* Begin INPUT DATA *

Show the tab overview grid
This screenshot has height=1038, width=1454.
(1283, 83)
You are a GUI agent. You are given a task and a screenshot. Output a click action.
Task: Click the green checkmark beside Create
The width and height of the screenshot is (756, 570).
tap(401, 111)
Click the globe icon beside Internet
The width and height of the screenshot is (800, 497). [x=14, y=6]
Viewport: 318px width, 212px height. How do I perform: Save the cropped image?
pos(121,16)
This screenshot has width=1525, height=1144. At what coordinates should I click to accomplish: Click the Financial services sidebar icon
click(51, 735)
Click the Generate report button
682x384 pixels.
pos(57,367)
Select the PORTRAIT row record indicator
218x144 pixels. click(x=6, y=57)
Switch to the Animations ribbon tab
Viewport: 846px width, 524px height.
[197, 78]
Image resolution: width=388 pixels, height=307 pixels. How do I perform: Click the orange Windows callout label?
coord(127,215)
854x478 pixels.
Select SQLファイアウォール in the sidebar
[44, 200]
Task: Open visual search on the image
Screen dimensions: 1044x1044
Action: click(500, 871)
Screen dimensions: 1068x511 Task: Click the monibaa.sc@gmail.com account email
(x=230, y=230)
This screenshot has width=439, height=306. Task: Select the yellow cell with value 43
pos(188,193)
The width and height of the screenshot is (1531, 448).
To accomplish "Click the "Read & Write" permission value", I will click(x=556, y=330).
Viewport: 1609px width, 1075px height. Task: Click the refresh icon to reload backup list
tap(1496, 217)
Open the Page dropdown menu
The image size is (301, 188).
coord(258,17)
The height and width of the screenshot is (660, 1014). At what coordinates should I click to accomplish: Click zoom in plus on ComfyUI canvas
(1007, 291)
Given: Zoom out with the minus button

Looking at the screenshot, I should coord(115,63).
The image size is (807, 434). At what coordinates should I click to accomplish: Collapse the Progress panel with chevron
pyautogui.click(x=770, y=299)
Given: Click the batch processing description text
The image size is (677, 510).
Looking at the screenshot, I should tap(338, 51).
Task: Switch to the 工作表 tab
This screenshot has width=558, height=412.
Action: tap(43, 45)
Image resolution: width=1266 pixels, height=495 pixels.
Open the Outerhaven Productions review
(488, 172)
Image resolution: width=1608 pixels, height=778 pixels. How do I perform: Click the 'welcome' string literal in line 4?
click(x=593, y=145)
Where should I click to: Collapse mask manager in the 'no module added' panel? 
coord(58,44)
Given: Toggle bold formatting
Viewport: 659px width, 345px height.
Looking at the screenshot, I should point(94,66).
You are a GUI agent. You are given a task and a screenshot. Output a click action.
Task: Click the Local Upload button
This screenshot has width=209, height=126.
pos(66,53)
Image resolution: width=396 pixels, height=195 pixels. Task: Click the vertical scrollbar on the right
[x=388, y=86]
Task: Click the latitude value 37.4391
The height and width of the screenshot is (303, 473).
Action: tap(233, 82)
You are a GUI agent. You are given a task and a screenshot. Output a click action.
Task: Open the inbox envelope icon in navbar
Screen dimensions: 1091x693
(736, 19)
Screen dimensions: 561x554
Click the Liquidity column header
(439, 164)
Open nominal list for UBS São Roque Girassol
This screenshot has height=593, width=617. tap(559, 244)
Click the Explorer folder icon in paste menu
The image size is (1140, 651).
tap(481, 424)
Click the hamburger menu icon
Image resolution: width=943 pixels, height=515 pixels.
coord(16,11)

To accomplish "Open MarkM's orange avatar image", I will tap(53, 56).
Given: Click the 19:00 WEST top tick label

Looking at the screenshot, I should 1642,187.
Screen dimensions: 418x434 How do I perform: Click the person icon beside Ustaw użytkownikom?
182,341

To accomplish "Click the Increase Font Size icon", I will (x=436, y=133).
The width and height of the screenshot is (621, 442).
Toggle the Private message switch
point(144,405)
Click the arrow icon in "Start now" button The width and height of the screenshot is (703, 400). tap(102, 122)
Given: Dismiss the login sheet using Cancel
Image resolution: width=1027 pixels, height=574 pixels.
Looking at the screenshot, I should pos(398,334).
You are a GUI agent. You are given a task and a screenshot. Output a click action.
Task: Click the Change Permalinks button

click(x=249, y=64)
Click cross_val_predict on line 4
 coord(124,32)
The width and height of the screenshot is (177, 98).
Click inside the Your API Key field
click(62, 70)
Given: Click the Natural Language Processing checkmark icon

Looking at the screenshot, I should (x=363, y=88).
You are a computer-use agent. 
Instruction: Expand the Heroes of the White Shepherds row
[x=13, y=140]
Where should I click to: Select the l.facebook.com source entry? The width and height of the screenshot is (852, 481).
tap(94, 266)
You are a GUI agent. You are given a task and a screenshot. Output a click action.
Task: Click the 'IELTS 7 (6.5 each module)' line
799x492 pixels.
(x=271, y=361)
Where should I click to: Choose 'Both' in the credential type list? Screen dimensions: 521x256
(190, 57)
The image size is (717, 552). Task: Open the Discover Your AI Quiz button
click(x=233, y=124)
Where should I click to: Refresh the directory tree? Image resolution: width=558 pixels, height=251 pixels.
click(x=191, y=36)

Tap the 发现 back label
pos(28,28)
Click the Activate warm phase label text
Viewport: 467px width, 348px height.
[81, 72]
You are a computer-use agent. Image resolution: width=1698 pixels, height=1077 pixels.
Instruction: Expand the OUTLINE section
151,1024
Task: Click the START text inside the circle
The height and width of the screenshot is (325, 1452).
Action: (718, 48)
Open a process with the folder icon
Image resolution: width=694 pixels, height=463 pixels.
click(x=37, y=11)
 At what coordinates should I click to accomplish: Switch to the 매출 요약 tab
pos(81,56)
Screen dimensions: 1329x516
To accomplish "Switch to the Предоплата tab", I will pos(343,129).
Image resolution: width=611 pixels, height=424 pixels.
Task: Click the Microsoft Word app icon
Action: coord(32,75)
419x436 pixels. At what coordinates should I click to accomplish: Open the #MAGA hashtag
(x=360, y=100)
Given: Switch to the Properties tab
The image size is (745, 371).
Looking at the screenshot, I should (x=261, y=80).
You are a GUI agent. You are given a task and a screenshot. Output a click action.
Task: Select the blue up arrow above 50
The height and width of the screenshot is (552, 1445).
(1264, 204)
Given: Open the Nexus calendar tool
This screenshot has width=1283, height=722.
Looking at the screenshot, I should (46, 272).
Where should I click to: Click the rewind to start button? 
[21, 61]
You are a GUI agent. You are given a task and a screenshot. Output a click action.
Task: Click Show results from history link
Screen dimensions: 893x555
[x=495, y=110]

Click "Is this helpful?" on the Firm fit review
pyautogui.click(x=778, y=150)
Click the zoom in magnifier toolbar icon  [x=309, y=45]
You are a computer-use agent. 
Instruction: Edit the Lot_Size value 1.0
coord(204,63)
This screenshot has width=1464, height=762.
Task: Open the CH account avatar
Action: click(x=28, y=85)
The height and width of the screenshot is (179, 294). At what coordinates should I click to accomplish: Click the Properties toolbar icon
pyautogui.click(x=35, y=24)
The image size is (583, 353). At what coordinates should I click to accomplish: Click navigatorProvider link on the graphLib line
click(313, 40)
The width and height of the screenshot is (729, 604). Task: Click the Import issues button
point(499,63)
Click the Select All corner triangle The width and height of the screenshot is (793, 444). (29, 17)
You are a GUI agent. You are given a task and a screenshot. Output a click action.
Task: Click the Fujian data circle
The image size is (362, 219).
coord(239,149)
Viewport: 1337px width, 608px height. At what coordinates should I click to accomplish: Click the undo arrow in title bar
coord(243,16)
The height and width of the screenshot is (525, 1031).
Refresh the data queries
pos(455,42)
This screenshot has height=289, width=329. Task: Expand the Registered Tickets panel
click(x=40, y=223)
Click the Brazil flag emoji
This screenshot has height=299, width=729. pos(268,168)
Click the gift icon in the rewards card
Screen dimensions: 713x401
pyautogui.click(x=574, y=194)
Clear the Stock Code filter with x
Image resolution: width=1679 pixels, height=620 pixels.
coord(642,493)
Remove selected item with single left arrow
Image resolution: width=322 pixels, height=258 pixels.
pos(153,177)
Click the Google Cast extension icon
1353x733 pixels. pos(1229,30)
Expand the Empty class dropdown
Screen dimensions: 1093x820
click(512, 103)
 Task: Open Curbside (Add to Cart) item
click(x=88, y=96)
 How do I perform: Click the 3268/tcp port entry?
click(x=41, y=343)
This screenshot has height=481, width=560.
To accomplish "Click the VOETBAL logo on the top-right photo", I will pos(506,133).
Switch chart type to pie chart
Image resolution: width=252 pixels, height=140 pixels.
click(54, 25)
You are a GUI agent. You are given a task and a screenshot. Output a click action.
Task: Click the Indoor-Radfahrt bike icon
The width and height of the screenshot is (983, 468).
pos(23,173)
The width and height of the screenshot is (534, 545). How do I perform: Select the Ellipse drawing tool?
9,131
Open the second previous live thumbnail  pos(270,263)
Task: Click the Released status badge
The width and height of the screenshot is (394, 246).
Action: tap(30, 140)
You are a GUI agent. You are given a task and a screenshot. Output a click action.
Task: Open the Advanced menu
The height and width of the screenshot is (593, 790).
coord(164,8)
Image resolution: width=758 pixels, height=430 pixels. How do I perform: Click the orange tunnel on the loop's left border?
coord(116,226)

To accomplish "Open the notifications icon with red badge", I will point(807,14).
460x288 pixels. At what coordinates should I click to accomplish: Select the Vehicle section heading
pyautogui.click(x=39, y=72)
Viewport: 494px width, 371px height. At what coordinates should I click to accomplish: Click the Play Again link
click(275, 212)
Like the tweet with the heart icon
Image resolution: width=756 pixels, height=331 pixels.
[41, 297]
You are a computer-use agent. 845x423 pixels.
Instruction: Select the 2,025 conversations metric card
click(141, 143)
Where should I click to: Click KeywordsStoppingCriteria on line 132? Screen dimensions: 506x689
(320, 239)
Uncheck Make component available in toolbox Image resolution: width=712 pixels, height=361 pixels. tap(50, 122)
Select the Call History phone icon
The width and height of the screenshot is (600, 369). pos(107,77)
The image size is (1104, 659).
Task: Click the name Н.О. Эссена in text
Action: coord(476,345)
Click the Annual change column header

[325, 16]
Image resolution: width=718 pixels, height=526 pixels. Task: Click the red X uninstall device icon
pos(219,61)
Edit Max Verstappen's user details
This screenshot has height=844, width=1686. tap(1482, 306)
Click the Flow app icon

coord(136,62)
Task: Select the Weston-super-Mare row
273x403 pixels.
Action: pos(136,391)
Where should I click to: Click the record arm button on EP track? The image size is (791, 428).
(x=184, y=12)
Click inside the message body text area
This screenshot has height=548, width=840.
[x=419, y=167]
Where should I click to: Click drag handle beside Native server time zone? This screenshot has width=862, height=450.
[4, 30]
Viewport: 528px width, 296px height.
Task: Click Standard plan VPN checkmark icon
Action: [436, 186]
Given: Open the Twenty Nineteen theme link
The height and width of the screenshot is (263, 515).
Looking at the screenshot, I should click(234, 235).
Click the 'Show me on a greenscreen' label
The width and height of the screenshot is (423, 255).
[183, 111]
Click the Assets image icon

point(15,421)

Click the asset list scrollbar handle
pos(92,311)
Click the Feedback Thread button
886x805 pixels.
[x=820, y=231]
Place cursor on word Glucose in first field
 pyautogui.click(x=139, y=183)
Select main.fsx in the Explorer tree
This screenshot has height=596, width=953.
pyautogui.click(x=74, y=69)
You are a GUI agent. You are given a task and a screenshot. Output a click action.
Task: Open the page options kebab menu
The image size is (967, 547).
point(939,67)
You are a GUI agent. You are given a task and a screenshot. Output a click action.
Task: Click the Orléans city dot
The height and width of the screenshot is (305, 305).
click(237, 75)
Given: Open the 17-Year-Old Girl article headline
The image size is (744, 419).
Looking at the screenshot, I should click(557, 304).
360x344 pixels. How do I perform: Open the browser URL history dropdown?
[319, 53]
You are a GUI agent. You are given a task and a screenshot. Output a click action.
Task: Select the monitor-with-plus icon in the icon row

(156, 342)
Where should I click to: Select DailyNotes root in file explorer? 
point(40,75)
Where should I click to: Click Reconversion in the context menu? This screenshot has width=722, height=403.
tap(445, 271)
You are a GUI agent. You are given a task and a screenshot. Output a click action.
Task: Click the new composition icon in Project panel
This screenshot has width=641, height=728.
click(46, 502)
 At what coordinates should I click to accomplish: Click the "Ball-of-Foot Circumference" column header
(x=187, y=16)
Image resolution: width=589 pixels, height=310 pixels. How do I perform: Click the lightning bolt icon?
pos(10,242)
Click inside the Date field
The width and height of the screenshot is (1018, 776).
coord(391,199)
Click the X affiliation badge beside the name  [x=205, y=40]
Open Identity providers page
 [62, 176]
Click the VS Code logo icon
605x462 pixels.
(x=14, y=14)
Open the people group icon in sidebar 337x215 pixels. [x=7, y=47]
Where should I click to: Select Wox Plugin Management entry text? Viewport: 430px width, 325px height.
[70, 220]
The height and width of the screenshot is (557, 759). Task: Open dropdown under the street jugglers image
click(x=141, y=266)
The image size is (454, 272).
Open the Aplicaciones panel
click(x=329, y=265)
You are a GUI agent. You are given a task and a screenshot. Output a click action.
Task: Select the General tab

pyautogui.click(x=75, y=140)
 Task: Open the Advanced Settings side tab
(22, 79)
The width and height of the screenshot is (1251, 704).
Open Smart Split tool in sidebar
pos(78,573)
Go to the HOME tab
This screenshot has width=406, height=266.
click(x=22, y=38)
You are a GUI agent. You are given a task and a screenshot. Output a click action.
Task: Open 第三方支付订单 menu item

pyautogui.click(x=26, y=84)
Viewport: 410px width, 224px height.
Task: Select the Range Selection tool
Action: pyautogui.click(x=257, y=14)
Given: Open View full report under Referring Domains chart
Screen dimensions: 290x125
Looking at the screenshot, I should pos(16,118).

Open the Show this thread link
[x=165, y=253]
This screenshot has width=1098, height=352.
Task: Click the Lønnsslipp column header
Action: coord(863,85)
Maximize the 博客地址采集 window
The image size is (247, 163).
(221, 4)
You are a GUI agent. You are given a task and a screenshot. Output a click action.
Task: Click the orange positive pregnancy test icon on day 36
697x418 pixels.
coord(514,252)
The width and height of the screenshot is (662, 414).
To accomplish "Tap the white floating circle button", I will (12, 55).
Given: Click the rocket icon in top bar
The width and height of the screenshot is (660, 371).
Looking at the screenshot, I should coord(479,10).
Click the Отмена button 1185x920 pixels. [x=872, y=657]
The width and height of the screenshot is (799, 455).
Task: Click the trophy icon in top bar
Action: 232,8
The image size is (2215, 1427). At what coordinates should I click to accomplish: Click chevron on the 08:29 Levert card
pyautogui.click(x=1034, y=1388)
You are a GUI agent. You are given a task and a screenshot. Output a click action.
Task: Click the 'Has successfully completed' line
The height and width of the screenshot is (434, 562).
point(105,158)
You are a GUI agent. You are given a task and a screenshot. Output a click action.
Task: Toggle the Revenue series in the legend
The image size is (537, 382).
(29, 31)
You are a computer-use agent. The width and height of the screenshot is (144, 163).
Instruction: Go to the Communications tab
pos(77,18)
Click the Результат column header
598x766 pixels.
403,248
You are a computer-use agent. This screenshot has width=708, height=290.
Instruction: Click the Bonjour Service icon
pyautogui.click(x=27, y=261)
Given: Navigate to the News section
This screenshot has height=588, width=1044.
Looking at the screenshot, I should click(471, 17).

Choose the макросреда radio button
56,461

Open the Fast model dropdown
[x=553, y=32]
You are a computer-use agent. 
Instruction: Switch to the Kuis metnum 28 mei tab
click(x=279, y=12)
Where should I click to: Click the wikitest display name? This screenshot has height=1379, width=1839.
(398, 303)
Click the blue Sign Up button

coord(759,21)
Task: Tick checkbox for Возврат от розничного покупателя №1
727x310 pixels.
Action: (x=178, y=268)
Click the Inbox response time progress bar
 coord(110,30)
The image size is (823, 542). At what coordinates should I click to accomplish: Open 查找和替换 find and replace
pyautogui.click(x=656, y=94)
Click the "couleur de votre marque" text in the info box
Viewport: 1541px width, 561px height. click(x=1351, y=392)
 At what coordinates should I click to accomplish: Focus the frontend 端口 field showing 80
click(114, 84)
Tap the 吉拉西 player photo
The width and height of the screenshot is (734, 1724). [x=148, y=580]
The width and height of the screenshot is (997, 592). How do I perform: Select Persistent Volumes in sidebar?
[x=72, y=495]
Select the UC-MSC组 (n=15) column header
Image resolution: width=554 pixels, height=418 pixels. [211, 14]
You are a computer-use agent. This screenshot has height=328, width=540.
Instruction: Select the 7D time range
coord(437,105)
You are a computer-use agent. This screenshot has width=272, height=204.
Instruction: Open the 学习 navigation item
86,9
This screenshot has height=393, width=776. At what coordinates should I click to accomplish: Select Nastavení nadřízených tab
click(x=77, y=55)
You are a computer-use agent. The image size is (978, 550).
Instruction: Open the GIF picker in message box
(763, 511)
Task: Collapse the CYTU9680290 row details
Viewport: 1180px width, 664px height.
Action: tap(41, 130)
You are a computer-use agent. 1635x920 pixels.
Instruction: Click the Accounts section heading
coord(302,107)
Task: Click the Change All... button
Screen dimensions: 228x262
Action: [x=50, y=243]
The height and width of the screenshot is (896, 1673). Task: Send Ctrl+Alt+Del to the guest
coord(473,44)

* End INPUT DATA *

# EXERCISE BRIEF
Starting at the first line of the items, reproduce each line verbatim, and stop after the line that contains "pos(188,193)".

# EXERCISE OUTPUT
Show the tab overview grid
This screenshot has height=1038, width=1454.
(1283, 83)
You are a GUI agent. You are given a task and a screenshot. Output a click action.
Task: Click the green checkmark beside Create
The width and height of the screenshot is (756, 570).
tap(401, 111)
Click the globe icon beside Internet
The width and height of the screenshot is (800, 497). [x=14, y=6]
Viewport: 318px width, 212px height. How do I perform: Save the cropped image?
pos(121,16)
This screenshot has width=1525, height=1144. At what coordinates should I click to accomplish: Click the Financial services sidebar icon
click(51, 735)
Click the Generate report button
682x384 pixels.
pos(57,367)
Select the PORTRAIT row record indicator
218x144 pixels. click(x=6, y=57)
Switch to the Animations ribbon tab
Viewport: 846px width, 524px height.
[197, 78]
Image resolution: width=388 pixels, height=307 pixels. How do I perform: Click the orange Windows callout label?
coord(127,215)
854x478 pixels.
Select SQLファイアウォール in the sidebar
[44, 200]
Task: Open visual search on the image
Screen dimensions: 1044x1044
Action: click(500, 871)
Screen dimensions: 1068x511 Task: Click the monibaa.sc@gmail.com account email
(x=230, y=230)
This screenshot has width=439, height=306. Task: Select the yellow cell with value 43
pos(188,193)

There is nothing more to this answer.